Par Claude Lacaille, Comité de Solidarité de Trois-Rivières, avril 2017
Depuis l’an 2000, parmi les réfugiés admis au Québec, ce sont les Colombiens qui ont été les plus nombreux. De fait, Trois-Rivières a reçu depuis 20 ans de nombreuses familles colombiennes cherchant à vivre en sécurité. Mais pourquoi ces gens quittent-ils leur pays? Quelques faits et chiffres apportent une réponse. Depuis maintenant 52 ans, la guerre en Colombie a causé la mort violente de quelque 265 000 personnes et la disparition de 45 000 autres. On ne compte plus les millions de personnes déplacées à l’intérieur du pays. C’est par centaines que les défenseurs des droits humains, les syndicalistes, les journalistes et les écologistes ont été assassinés dans la plus grande impunité.
Depuis la décennie des années 1960, devant les abus de la classe dominante composée des grands propriétaires terriens et des élites qui contrôlaient le pouvoir, accaparant les terres au dé- triment d’une paysannerie pauvre et marginalisée et refusant de réaliser une réforme agraire, des groupes de citoyens insurgés prirent les armes et formèrent les Forces armées révolutionnaires de Colombie (FARC) et l’Armée de libération nationale (ELN). Ces armées rebelles ont affronté continuellement les forces armées de Colombie et les nombreux groupes paramilitaires. Ces derniers, instruments du pouvoir, ont eu pour stratégie de semer la terreur dans le pays. Et cela, sans oublier la présence active des narcotrafiquants et de leurs réseaux de corruption.

* **Consigne 1**
Répondez brièvement aux questions suivantes à partir du texte sur la guerre en Colombie.
(a) Depuis quelle année les Colombiens sont-ils les plus nombreux parmi les réfugiés admis au Québec ?
(b) Combien de personnes la guerre a-t-elle fait disparaître ?
(c) Quelles armées rebelles les citoyens insurgés ont-ils formées ?
* **Consigne 2**
Transcrivez à l'identique le passage du texte sur la guerre en Colombie : commencez aux mots "Par Claude Lacaille, Comité" et arrêtez-vous après les mots "plus grande impunité.".
* **Consigne 3**
D'après le texte sur la guerre en Colombie, pourquoi des groupes de citoyens insurgés ont-ils pris les armes à partir des années 1960 ? Répondez en une à trois phrases.

Données d'ancrage par coordonnées de pixels
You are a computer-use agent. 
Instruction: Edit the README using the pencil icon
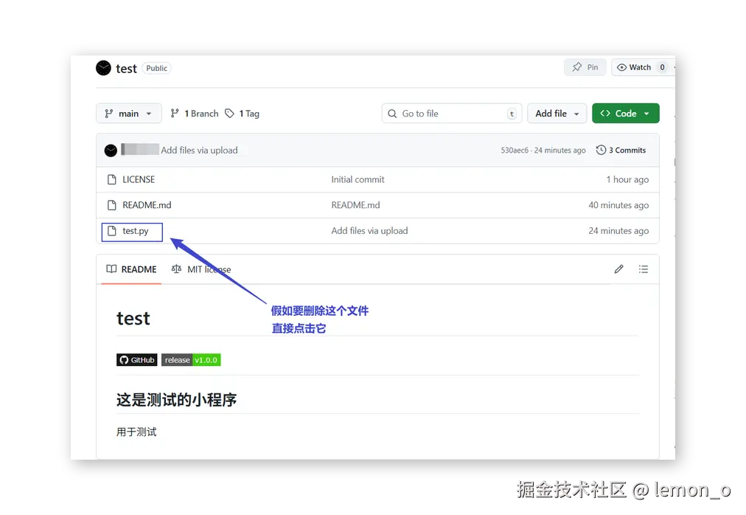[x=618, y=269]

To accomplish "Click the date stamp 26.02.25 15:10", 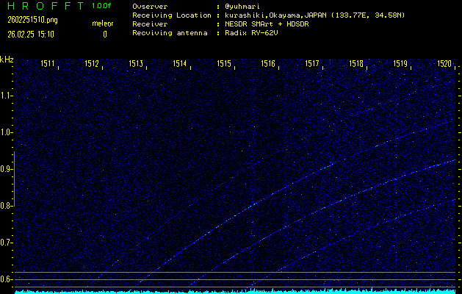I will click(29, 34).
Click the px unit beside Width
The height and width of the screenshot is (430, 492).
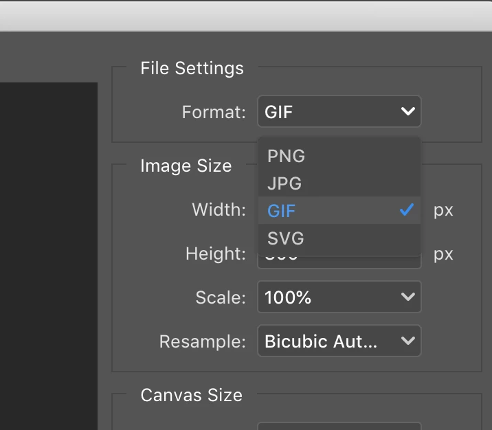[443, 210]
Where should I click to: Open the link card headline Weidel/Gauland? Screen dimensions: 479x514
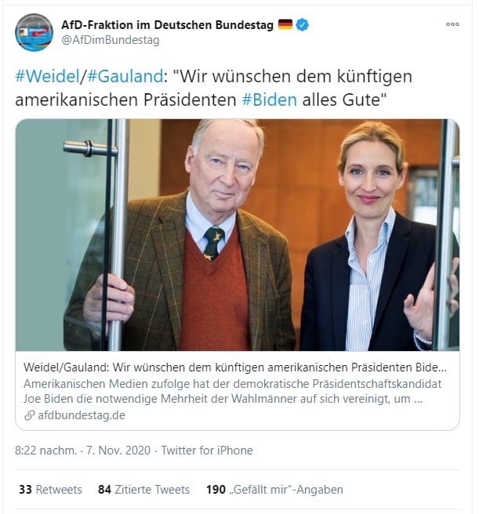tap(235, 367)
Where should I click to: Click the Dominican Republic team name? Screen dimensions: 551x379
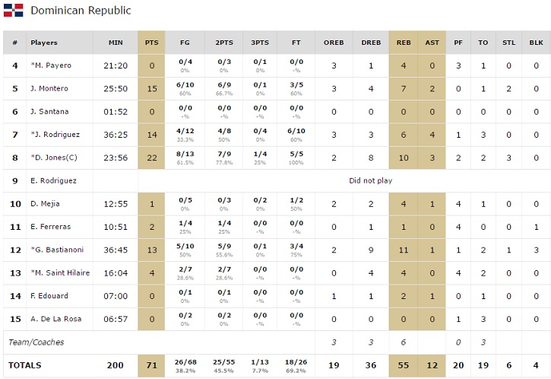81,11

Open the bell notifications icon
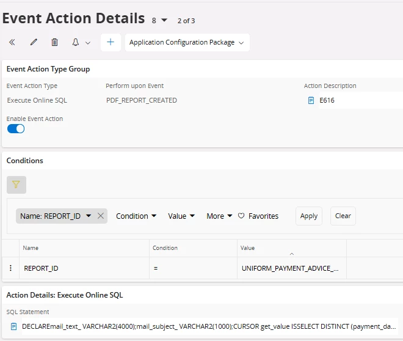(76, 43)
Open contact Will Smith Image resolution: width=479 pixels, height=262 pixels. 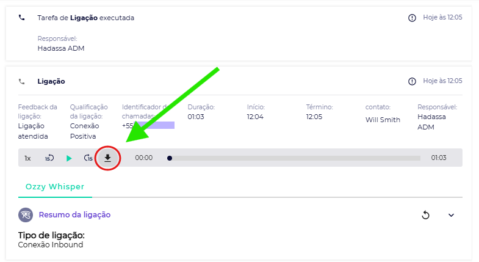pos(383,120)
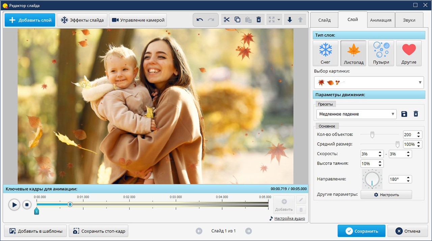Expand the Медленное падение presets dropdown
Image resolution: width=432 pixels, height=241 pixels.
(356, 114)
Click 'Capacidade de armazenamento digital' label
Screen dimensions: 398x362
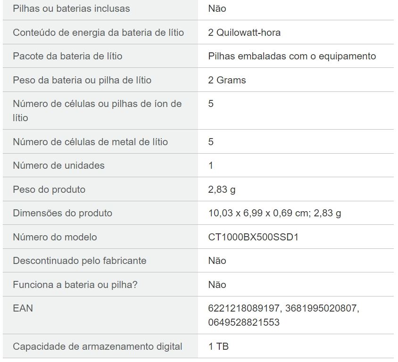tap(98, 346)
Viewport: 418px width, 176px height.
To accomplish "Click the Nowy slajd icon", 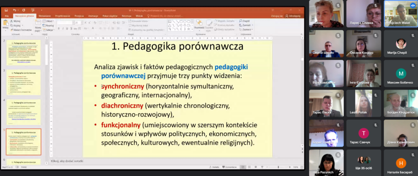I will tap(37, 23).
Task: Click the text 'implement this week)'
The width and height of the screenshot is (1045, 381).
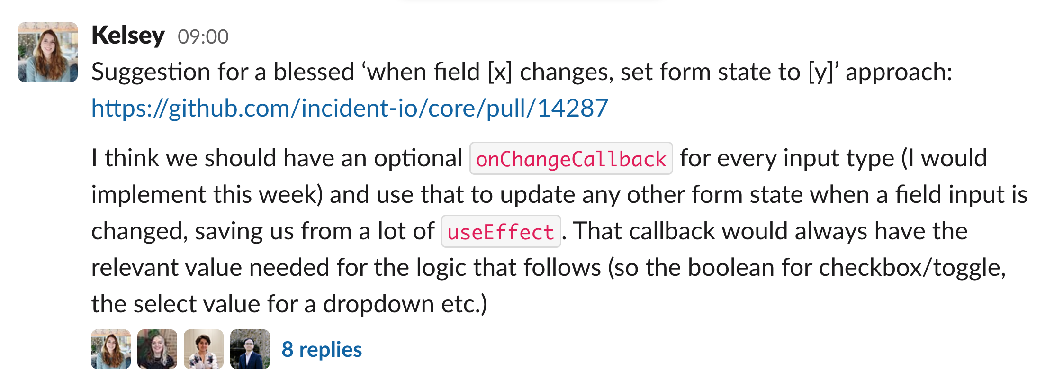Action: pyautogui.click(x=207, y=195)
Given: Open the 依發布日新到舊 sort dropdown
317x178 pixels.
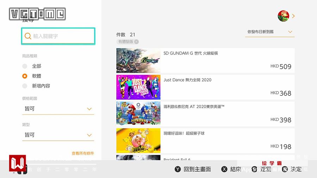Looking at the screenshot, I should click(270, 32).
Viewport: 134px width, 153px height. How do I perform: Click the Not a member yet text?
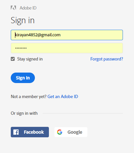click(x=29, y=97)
...
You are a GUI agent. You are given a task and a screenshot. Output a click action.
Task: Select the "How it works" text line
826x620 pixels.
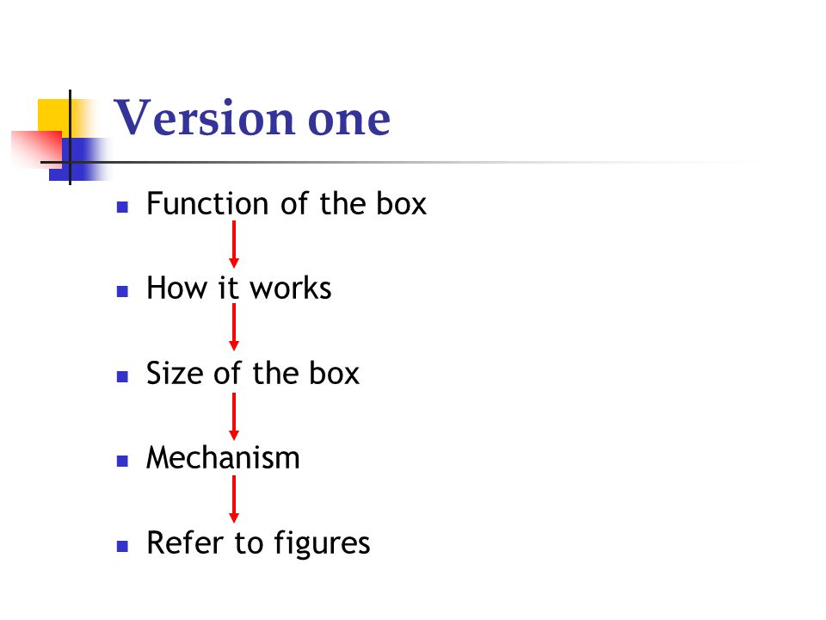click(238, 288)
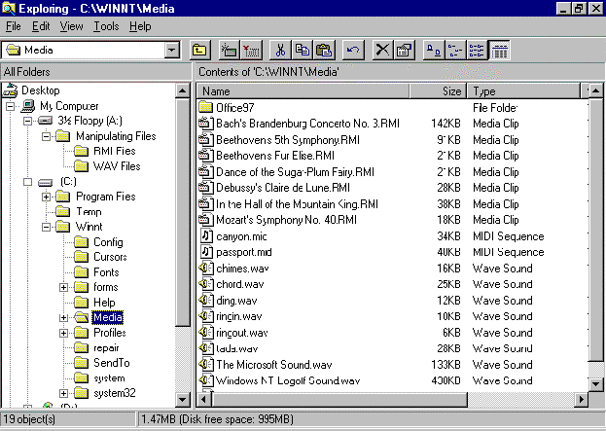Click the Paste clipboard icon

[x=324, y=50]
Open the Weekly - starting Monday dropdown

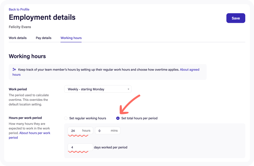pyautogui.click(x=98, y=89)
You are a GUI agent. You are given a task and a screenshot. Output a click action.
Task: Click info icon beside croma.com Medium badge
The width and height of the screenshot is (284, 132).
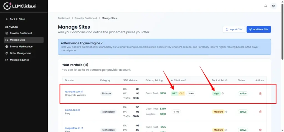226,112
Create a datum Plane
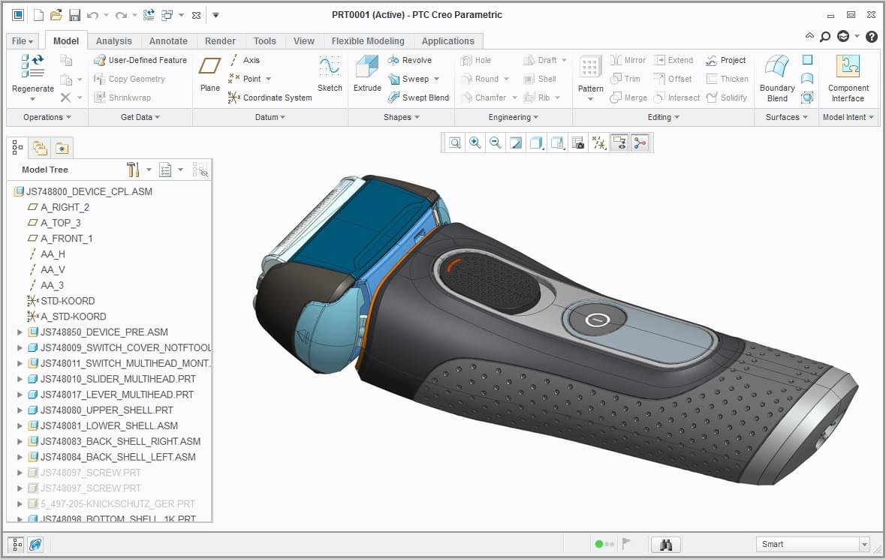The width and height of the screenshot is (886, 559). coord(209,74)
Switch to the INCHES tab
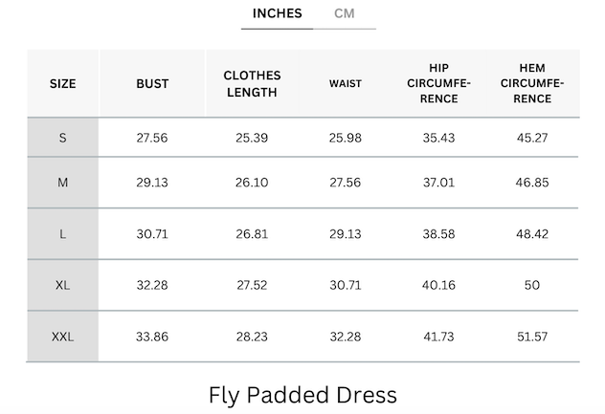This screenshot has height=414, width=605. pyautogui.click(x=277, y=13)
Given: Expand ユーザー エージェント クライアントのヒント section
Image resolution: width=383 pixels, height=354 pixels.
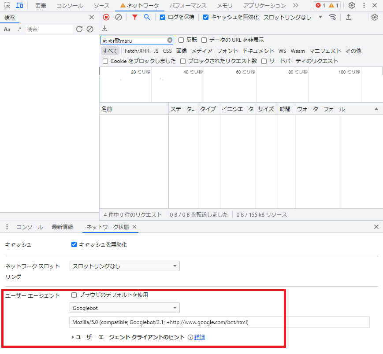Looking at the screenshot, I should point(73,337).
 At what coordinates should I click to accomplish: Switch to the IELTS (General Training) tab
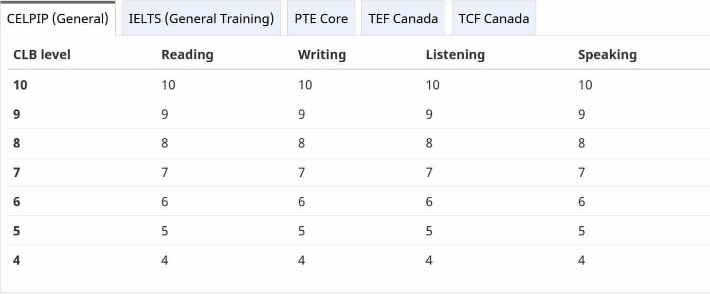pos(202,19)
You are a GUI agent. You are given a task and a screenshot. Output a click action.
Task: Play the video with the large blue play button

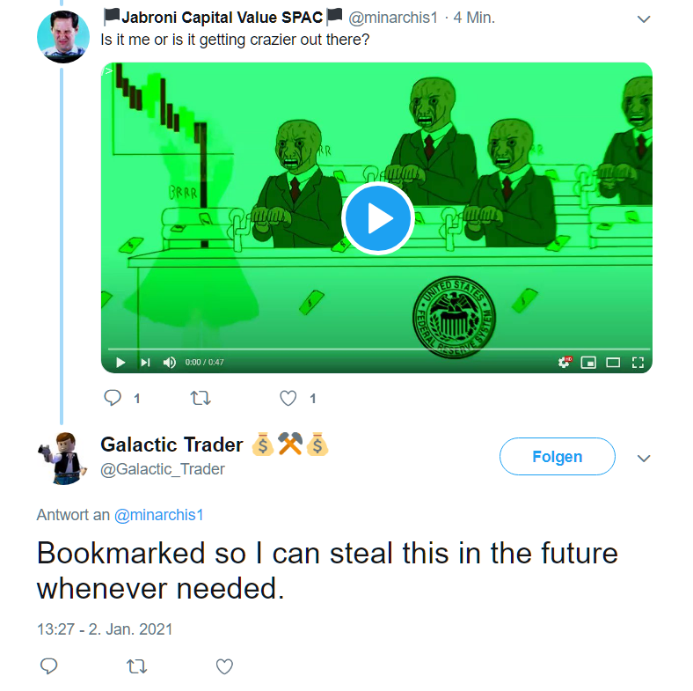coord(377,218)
==
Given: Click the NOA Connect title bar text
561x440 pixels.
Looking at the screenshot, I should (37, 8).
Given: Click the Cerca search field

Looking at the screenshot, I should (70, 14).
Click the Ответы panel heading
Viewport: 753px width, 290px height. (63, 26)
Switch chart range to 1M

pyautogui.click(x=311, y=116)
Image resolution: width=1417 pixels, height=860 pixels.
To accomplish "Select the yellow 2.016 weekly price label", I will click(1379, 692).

* **Réponse attendue 1**
(a) Depuis l'an 2000.
(b) 45 000 personnes.
(c) Les Forces armées révolutionnaires de Colombie (FARC) et l'Armée de libération nationale (ELN).

* **Réponse attendue 2**
Par Claude Lacaille, Comité de Solidarité de Trois-Rivières, avril 2017
Depuis l’an 2000, parmi les réfugiés admis au Québec, ce sont les Colombiens qui ont été les plus nombreux. De fait, Trois-Rivières a reçu depuis 20 ans de nombreuses familles colombiennes cherchant à vivre en sécurité. Mais pourquoi ces gens quittent-ils leur pays? Quelques faits et chiffres apportent une réponse. Depuis maintenant 52 ans, la guerre en Colombie a causé la mort violente de quelque 265 000 personnes et la disparition de 45 000 autres. On ne compte plus les millions de personnes déplacées à l’intérieur du pays. C’est par centaines que les défenseurs des droits humains, les syndicalistes, les journalistes et les écologistes ont été assassinés dans la plus grande impunité.

* **Réponse attendue 3**
Ils ont pris les armes face aux abus de la classe dominante, formée des grands propriétaires terriens et des élites au pouvoir. Cette classe accaparait les terres au détriment d'une paysannerie pauvre et marginalisée et refusait de réaliser une réforme agraire.